Has anyone ever devised a way to do this?
 
Hi Peter
There was no evidence of any sufrace rust let alone anything serious on the rear wheel arches for Connie. All of the insides around the wheel arches and louvres (and engine bay in general) have a good coating of sealer (from new by the look of it).
Even being over zealous with the hose pipe when cleaning Connie produced very little water on the inside of the engine bay/rear arches.

From what I remember there weren't any drain holes either - could be blocked by the sealer of course.

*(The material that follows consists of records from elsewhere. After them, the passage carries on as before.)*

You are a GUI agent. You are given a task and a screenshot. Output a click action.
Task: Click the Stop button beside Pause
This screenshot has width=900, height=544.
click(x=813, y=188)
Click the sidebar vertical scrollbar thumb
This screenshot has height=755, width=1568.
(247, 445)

As part of Connie's restoration I'm simply going to make sure that all the sealer/underseal is in good order. The Ziebart rustproofing appears to show that if you use good quality it lasts and I intend to follow the same principles.
 
Thanks for that Gary; perhaps I am barking up the wrong tree. I think the water might have seeped down from the corner of the roof on this really bad side.
I move on to the passenger side next week so I'll see how it compares.
There is no doubt that I will be using lots of polyurethane sealant and and litres of wax in the hollow sections.
 
Water getting in is not a problem. It is if it can't get out again it becomes a problem

Good point, but when you look at how that inner arch meets with the outer it seems very unlikely that the flange can ever be completely dry once wet.
I will be using lots of PU sealant and seeing if there's any way to make drainage holes.
 
I have been restoring my 1945 Austin. It has to live outside due to garage limitations. The rain gets in the doors etc so precautions..

Take door cards off. Thoroughly wash and dry doors. The dust and dirt hold water like a sponge. Spraying fisholene or similar will help as it gets into the seams. The thicker body sealer goes on flat surfaces and where you need stone protection. In the hidden parts I use a grease like rustproofing from Caltex. Mix with turpentine and use a cleaning sprayer to blast down chassis box sections etc. Forms a waxy film that doesn't harden or crack.

So different products for different areas. Just be careful sealant doesn't trap water or it will do more harm than good.